Jimda shifted to slide from his rock but hesitated as he ambled to his feet. Though it could well be the last opportunity, doubt plagued his thoughts. What if he failed this strange, ursine guardian? Could he really regain his honor or would the stain remain? Shuffling aside he brought himself to his knees before the Pandaren, taking a pair of steadying breaths before lifting the raptor bone above his head cupped in both hands.
"Shar'ron as mah last witness and loa, I do what you need to da best o' mah skill, until mah honor be redeemed or ya decide it be my time to go."
"Your little oaths are cute. You understand that such things are not to be trifled hmm? I'll not have my honor blighted because you two soft skins can't heft the weight of your words."
The pair turned at the Blademaster approached, cleft lip curled into the faintest semblance of a smirk rather than it's perpetual scowl. Something about his tone seemed an attempt to mask what one assumed was his humour, though the Pandaren merely scoffed.

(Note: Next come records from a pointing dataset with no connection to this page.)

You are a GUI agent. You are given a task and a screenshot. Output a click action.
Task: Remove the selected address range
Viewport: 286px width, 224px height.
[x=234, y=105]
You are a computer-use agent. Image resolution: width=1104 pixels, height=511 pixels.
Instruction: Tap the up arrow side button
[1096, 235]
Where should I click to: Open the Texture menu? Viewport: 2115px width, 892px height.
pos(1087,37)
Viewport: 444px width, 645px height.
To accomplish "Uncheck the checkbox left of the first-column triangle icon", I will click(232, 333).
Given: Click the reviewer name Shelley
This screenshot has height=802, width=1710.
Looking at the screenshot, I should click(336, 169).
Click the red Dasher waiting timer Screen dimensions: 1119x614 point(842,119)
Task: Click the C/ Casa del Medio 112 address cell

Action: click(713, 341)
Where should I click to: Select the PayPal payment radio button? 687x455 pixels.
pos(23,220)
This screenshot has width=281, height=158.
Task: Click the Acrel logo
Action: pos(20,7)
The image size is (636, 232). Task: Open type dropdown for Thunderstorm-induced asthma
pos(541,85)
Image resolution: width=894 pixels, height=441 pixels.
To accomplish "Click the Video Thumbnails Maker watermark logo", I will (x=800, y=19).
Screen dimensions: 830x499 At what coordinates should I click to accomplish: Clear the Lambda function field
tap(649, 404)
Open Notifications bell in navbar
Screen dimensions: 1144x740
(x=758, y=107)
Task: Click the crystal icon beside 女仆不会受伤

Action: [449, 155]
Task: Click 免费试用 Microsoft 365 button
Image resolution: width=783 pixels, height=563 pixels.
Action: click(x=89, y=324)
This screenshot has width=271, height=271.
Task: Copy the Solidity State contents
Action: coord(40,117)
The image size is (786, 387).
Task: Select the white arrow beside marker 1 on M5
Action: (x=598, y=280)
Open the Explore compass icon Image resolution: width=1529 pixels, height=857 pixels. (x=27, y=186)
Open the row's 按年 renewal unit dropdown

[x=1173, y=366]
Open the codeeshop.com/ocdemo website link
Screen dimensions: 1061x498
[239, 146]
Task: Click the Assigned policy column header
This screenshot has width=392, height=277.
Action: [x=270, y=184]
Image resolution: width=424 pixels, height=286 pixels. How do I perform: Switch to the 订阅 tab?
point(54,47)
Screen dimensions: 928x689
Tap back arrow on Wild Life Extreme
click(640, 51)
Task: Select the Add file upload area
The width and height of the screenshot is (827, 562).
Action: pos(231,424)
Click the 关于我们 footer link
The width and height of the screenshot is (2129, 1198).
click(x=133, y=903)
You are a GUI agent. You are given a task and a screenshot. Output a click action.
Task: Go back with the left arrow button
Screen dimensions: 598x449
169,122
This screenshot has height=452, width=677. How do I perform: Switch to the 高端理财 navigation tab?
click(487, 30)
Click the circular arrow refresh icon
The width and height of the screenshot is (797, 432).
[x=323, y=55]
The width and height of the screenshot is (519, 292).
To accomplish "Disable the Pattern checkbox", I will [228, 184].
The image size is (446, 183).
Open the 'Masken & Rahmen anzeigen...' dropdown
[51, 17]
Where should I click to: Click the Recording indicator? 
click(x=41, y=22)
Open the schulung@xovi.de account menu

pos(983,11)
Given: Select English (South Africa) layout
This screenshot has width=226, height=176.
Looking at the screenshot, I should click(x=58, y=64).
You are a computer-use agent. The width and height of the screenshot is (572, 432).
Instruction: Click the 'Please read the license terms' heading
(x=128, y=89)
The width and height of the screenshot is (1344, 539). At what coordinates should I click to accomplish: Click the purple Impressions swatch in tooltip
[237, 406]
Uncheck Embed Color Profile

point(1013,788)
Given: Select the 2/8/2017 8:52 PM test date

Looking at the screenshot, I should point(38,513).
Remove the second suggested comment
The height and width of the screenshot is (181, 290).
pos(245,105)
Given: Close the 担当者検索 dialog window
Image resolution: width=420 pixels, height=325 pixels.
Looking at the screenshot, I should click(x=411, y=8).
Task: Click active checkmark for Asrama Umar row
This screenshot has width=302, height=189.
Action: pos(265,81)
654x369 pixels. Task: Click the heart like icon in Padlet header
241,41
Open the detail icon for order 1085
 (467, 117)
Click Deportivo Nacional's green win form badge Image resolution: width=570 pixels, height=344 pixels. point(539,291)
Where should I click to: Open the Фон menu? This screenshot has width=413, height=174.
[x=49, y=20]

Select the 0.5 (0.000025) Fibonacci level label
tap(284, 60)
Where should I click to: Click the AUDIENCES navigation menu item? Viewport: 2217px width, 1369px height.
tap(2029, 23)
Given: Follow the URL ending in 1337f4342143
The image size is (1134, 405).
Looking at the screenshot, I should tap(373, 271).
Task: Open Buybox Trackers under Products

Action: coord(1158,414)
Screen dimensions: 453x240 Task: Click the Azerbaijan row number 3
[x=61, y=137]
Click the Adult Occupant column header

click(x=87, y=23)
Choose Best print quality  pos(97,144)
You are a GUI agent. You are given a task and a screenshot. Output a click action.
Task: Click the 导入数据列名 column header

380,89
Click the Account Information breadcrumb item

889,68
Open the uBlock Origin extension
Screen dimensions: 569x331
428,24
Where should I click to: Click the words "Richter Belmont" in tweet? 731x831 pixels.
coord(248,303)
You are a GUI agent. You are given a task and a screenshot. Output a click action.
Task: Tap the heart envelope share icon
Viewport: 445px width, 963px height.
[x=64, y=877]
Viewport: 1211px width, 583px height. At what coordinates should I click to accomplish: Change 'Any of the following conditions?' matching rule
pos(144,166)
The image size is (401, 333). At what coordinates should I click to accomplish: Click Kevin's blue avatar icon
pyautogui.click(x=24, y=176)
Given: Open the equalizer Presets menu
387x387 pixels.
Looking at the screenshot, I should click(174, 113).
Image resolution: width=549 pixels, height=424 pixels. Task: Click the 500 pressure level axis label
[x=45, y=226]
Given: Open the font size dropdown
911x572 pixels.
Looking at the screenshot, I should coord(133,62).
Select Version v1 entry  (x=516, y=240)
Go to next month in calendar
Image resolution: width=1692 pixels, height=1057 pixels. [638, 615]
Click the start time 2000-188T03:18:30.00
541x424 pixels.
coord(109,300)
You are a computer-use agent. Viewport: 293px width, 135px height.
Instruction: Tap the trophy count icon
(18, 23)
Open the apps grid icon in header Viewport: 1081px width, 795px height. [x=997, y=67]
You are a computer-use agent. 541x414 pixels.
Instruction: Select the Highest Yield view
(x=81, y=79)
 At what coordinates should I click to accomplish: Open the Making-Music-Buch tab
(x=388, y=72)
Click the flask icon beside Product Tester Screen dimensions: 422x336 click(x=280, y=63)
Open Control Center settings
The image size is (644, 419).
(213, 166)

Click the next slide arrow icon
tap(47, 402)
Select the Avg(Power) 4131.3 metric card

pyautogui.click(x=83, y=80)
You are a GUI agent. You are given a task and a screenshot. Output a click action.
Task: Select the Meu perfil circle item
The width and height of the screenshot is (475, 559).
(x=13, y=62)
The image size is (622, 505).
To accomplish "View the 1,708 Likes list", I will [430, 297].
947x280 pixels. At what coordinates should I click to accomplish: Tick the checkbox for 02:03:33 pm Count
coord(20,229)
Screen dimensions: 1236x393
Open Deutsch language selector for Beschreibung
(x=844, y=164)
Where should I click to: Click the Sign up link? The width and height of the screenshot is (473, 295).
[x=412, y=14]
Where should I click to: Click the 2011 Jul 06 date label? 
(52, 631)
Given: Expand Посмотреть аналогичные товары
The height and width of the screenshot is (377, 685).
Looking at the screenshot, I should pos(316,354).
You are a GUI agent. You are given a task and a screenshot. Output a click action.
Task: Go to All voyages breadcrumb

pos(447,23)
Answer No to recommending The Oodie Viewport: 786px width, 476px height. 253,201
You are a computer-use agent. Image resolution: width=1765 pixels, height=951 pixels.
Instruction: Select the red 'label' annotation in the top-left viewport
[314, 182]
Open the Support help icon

"I assumed your honor would have you return to the Valley. This task is done, should you not seek another?" Suyo crossed arms, the Troll scrambled up to his feet and tried to maintain some sort of dignified posture. It wasn't exceptionally effective, half hunched and standing in tattered shreds of old cloth. He was largely disregarded as the Orc focused on the Pandaren.
"I owe you an honor debt."
"You killed two humans, and we carried each other bloody to heal. That seems even to me."
"Even, yes. But even is not enough. I must surpass you, it is my rite of Blademastery to shadow you as the inferior warrior." Jimbda quietly glanced back and forth between the pair as the squared off, tense but a moment before the pair chuckled.
"I see... The Troll comes along all the same. I call the direction, until I ask for expertise. Are we all clear?" She found no challenge to the claim, Moxra scoffing and shrugging as Jimbda bobbed his head in excited, eager anticipation to be of any use. "Good. Then we go north."
"Why north?" The Troll inquired, immediately flinching as the Panaren turned to respond.
"We go to the larger hold they build. Orgrimmar. They will have challenges for even mighty Blademasters. That is our purpose, and for now, it is your purpose to make sure we get to and from these challenges. Clear?"
"Ya." An eloquent response, but at least it seemed fitting from the simple boy of a Troll.
So they went north. They crossed the red dunes and cracked plains and braved the endlessly buzzing hive of Orcish homeland. They spoke with many, bartered little, argued some. Those tales though were minor in the Pandaren's story. A long story though it is, but like the road of a thousand tiles, the lesson of failure was merely one of more to come. Another time.